El club de Núñez avanzó de manera drástica en las negociaciones de las últimas horas para sellar la compra del 100% de la ficha del delantero rosarino Ángel Correa. El club de Núñez busca añadir otra estrella de calibre ecuménico a sus filas, desatando la locura total de los hinchas que ven cómo el plantel se arma con la clara obsesión de arrasar en todas las competencias internacionales.
El ambicioso plan de la Comisión Directiva millonaria no es ninguna casualidad y responde a una estrategia institucional previamente trazada. El mercado de pases del club estará minuciosamente orientado a jerarquizar un plantel que sufrirá una limpieza profunda con numerosas bajas y pocas incorporaciones de extrema jerarquía.
Tras el ruidoso anuncio de la llegada de Nicolás Otamendi, la mesa chica del club confía ciegamente en abrochar a «Angelito» antes de que finalice la semana para transformarlo en el nuevo dueño de las ovaciones del Monumental.
Operación de 15 millones de euros: Longoria y Coudet quieren el cierre inmediato
Los detalles de la mega operación financiera se manejan al más alto nivel internacional. En las últimas horas se constató que Correa —quien actualmente se encuentra en Madrid por motivos comerciales tras inaugurar un complejo de canchas de paddle— mantuvo una reunión clave con los máximos dirigentes del Atlético de Madrid. El club «Colchonero» posee el derecho al cobro de 2 millones de euros por la ficha del jugador, mientras que los 13 millones restantes de la tasación pertenecen a los Tigres de México. La ingeniería que comanda el director deportivo de River Plate, Pablo Longoria, apunta a limar el monto global de 15 millones de euros para sellar el traspaso definitivo.
La novela ingresó en su etapa de definiciones y en Nueva León dan por hecho que no volverán a ver al atacante con la camiseta felina. El director técnico del Millonario, Eduardo Coudet, le exige celeridad a la directiva con un objetivo inmediato: anhela encontrarse cara a cara con el delantero directamente en la ciudad de Alicante, España, donde la delegación de River dará inicio a sus exigentes trabajos de pretemporada a partir del próximo 21 de junio. Si la dirigencia logra acordar el punto medio con el club mexicano, Correa viajará de forma directa a territorio europeo en un plazo máximo de diez días para ponerse bajo las órdenes del «Chacho».
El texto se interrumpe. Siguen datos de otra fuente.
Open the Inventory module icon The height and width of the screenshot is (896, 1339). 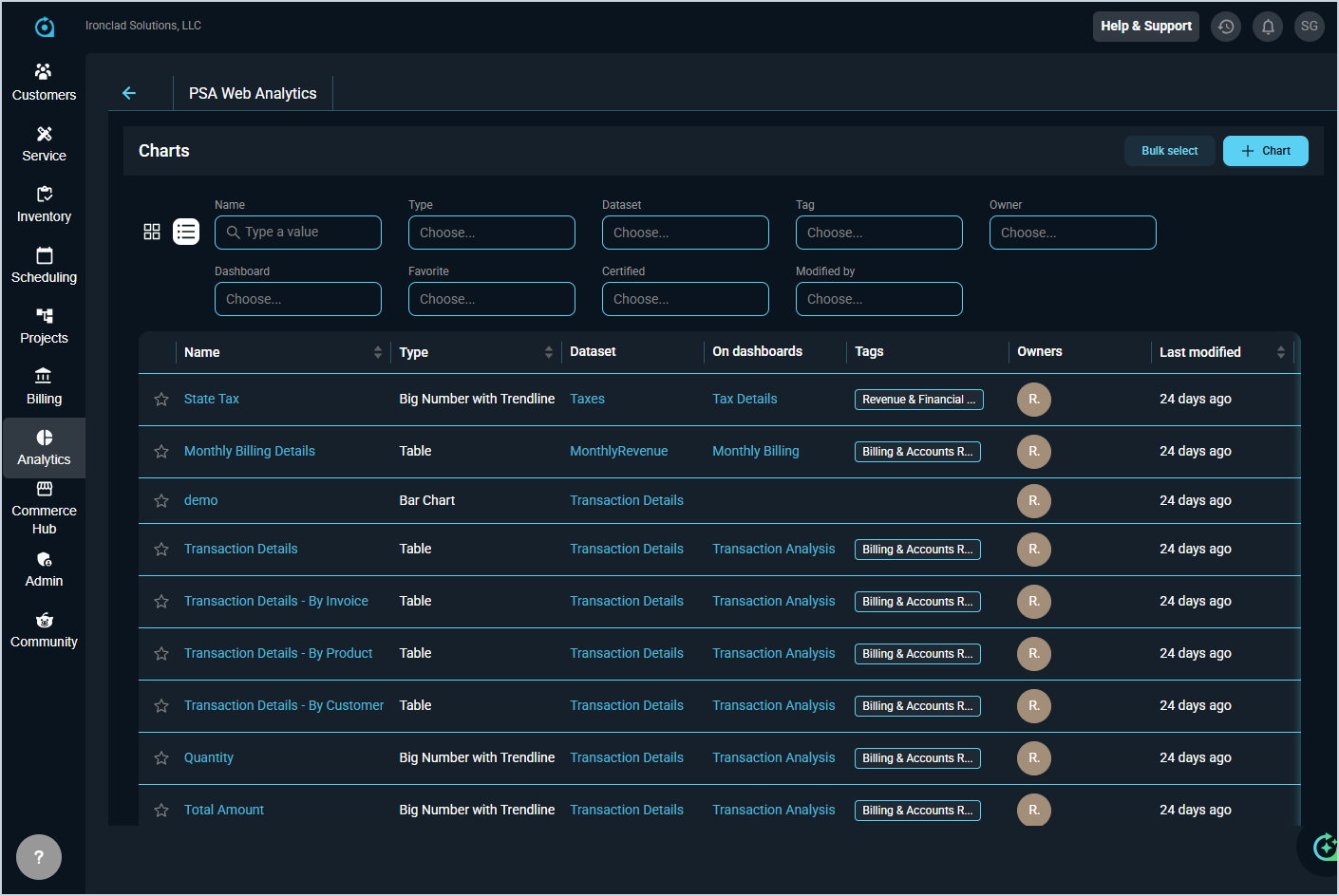click(44, 204)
De ser el rey de México a forzar su desembarco en el Estadio Monumental
La desesperación de River por el atacante se fundamenta en su avasallante y reciente nivel futbolístico. Ángel Correa lleva apenas un año vistiendo los colores de Tigres —entidad mexicana que desembolsó 9 millones de euros por su pase—, pero ese breve periodo le bastó para transformarse en la máxima figura de la Liga MX. El ex San Lorenzo selló una temporada de ensueño tras registrar una impactante estadística de 23 goles y 13 asistencias en 54 partidos oficiales, siendo su última gran acción el penal ejecutado con maestría en la gran final frente al Toluca.
Para el estratega de Tigres, Guido Pizarro, el delantero rosarino representa una pieza absolutamente insustituible para el armado del equipo de cara al próximo semestre. Si bien la intención del conjunto de Monterrey era retenerlo a toda costa bajo promesas de mejoras contractuales, el deseo del futbolista de regresar a la Argentina para vestir la banda roja inclinó definitivamente la balanza. Ante la millonaria propuesta de River que roza los 13 millones de euros exigidos por la cúpula mexicana y la enorme presión que ejerce Correa para forzar su salida, el desenlace de la novela parece estar completamente sentenciado.